History of the Writer as a Young Girl
Inkubate is delighted to share a guest blog by author, E. E. King
One of my earliest memories is of sitting on the steps leading into my parents’ living room and listening to the authors in my dad’s writers group read aloud from their latest works.
My father, Dolph Sharp, was born in 1914 in Long Island N.Y. As a young man, he wrote reviews and satirical shorts for a Hempstead, Long Island paper, later moving to Tucson and then to California for health reasons. Daddy made his living writing fiction for magazines like Colliers, The Saturday Evening Post and Women’s Day.
One of his works, “The Tragedy in Jancie Brierman’s Life,” was published in The Best American Short Stories of 1948. Buoyed by this success and looking for literary companionship in his new city, he set out to start a writers group by searching through the compendium’s Table of Contents for other writers living in Los Angeles.
Not long after, Ray Bradbury, Sanora Babb, Wilma Shore, Joseph Petracca, Elliott Grennard and Ben Maddow convened at our home in the Hollywood Hills and shared their stories over pastrami on rye with pickles and sauerkraut.
And so, for over 30 years, they came to Blair Drive. The house is built on the hill. One enters on the top floor and descends a few steps into the living room. Gathering around the coffee table, they would read their works and comment on one another’s projects.
There were drinks and smokes and laughter…always laughter. Sometimes their spouses and other writers would join.
I remember hearing Ray read drafts of the The Halloween Tree, which started as a painting, then became a short story, then a screenplay and finally a novel. Ray loved words. He was drunk on language. For thirty years, these were always the best of times in our house.

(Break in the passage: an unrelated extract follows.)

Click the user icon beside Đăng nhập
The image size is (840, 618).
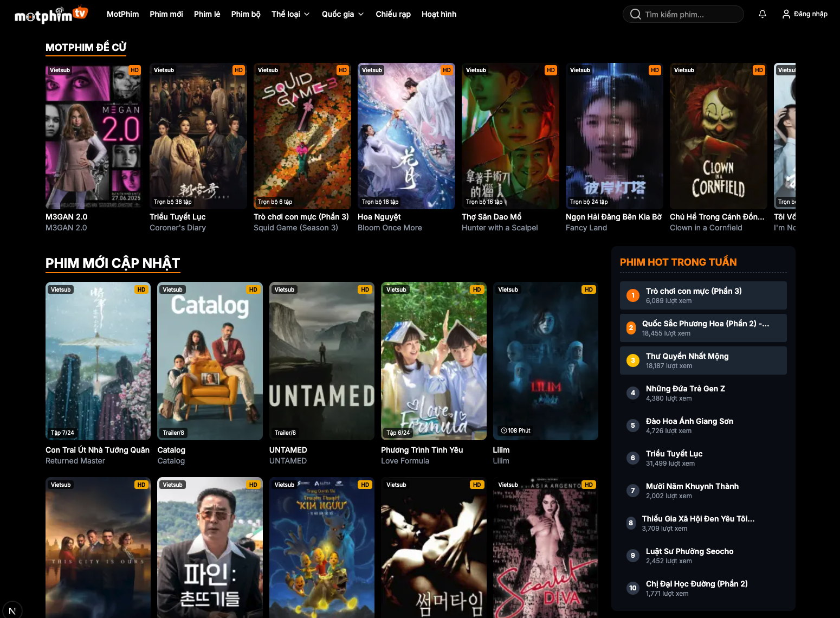point(786,14)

A year before Ray died, he and I reminisced about Dad’s writing group. Ray said that he thought it worked so well and lasted so long because they were all so different. From screenplay writers, architectural critics, and magazine columnists to songwriters and scriptwriters, the group was diverse. Joseph Petracca, wrote of his Italian roots in NYC, while Sanora Babb recalled the Dustbowl of the 1930s. Wilma Shore wrote for the New Yorker, while Peg Nixon chronicled her South African childhood. And my father penned semi- fictional/semi-autobiographical tales about New York’s Brierman family. “There was no one stepping on anyone else’s feet,” Ray said.
I was happy when Ray took a real interest in Inkubate. During one of my last visits with him, when I showed him all my short stories and my father’s titles uploaded on Inkubate, Ray endorsed the platform, saying, “Inkubate is giving voice to new writers as well as resurrecting those that should not be forgotten. Inkubate is the place to discover talent.”
For every published short story, novel or play or poem, there are likely to be a hundred or more just as worthy unpublished works, just waiting to be discovered.